- _Extrait du document_
Brice Fauché a dirigé la galerie d’art Sollertis à Toulouse de 1987 à 2012 et en a fait une galerie régionale de premier plan. Beaucoup de fidèles, notamment toulousains, voient en lui un révélateur de talents et la source de leurs premiers pas de collectionneurs. De Sophie Calle à François Morellet, en passant par Fabrice Hybert mais aussi Alain Josseau, Brice Fauché a toujours pris des risques pour défendre ses artistes et entretenir avec les plus grands collectionneurs, un lien sans faille. Entretien d’art avec un homme généreux.
Grâce à lui, les arts plastiques à Toulouse auront connu leurs années de gloire. Pendant 25 ans, Brice Fauché a non seulement scalpé le rôle du marchand d’art, en refusant la moindre distanciation avec ses artistes et ses clients collectionneurs, quitte à ne pas toujours penser business, mais il a aussi pris des risques pour révéler des peintres, des photographes, des plasticiens qui depuis, sont devenus des figures internationales du marché de l’art contemporain.
Du haut de ses 66 ans, le crâne rasé, les sourcils broussailleux, portant beau le jean/T-shirt et les baskets de rigueur, Brice Fauché a l’oeil qui pétille comme un enfant lorsqu’on lui rappelle Sollertis, du nom latin Solus Ars (entièrement fait de la main de l’homme). Professeur de Philosophie à Toulouse au lycée Pierre de Fermat, il a baigné dans la peinture et les arts visuels dès son plus jeune âge : un père artiste peintre dans les années 1950 (Jacques Fauché), devenu professeur aux Beaux-arts de Toulouse et une mère professeur à l’Ecole d’architecture. Forcément, cela aide à se forger un esprit critique et un certain regard.

- _Consigne détaillée_
Dites si chacune des affirmations suivantes concorde avec l’extrait sur Brice Fauché ci-dessus, en répondant par oui ou par non et en citant exactement les mots du texte qui tranchent. 1. Brice Fauché a dirigé la galerie Sollertis pendant 25 ans. 2. Le père de Brice Fauché enseignait à l’École d’architecture. 3. Brice Fauché a été professeur de philosophie au lycée Pierre de Fermat.

- _Entrées répertoriées_
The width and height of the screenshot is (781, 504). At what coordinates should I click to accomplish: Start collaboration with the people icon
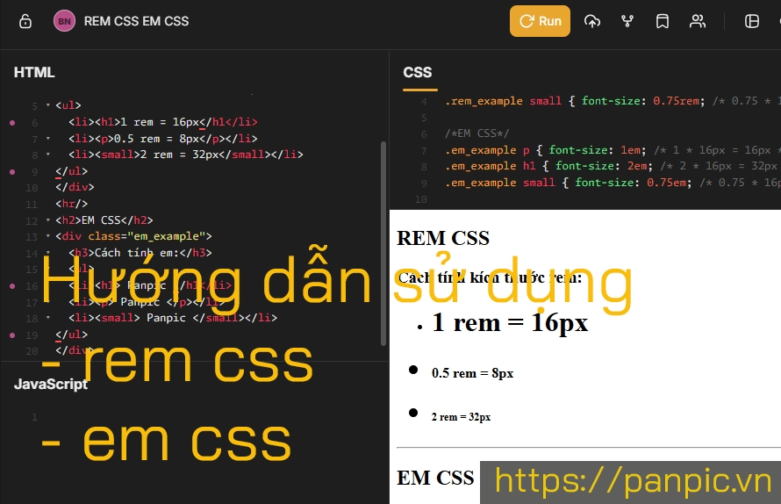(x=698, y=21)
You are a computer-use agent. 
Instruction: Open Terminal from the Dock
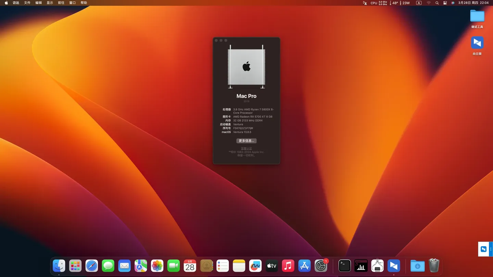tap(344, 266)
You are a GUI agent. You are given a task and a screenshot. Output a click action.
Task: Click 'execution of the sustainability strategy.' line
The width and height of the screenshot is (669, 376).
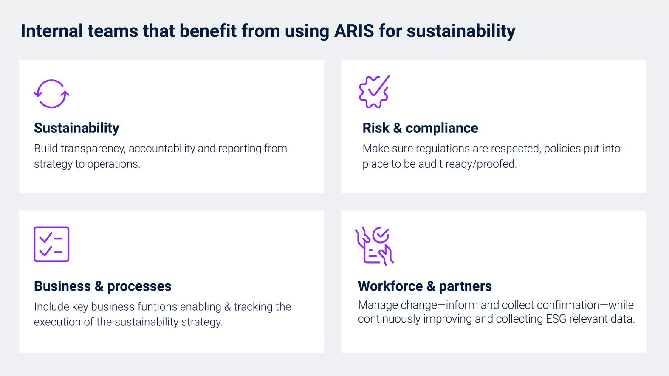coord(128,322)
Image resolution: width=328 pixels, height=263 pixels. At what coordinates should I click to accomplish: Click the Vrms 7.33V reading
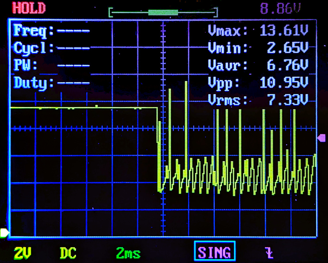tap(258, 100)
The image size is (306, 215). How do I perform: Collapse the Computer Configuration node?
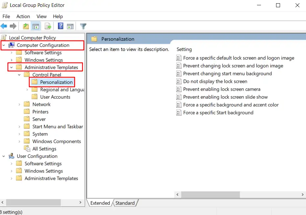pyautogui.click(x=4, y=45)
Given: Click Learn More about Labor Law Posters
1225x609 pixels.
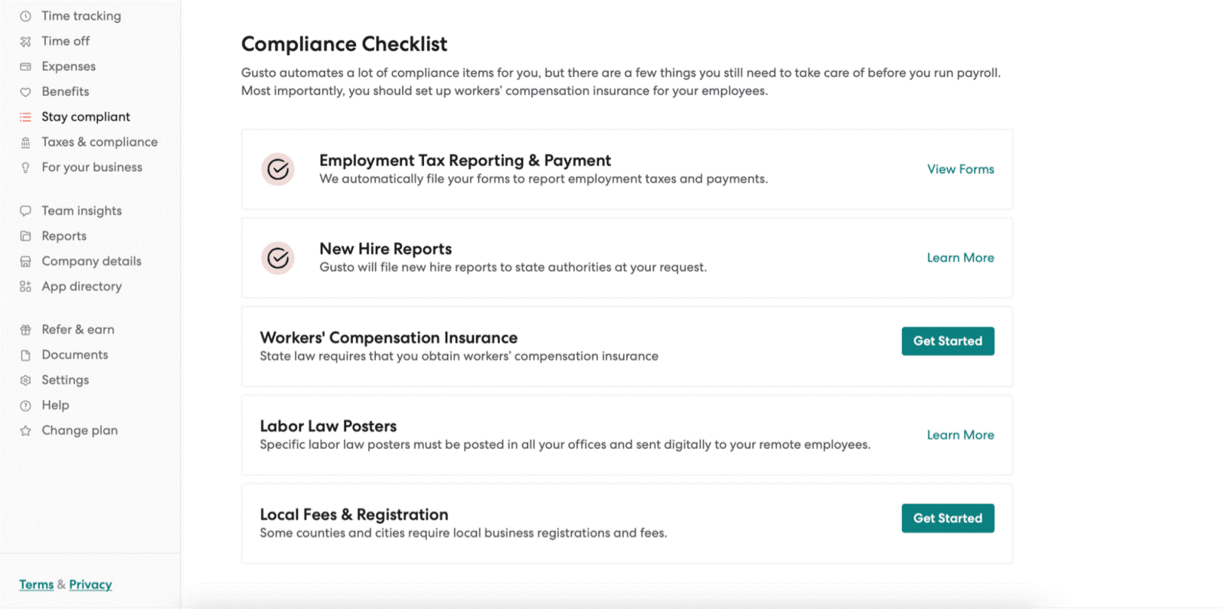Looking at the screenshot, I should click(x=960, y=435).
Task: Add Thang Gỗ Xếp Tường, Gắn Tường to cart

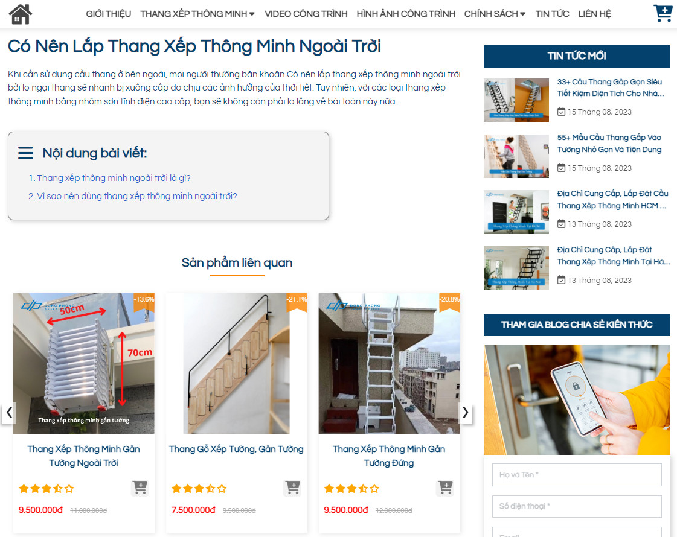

- _Problème résolu_
1. Oui : « a dirigé la galerie d’art Sollertis à Toulouse de 1987 à 2012 » et « Pendant 25 ans ».
2. Non : « devenu professeur aux Beaux-arts de Toulouse et une mère professeur à l’Ecole d’architecture ».
3. Oui : « Professeur de Philosophie à Toulouse au lycée Pierre de Fermat ».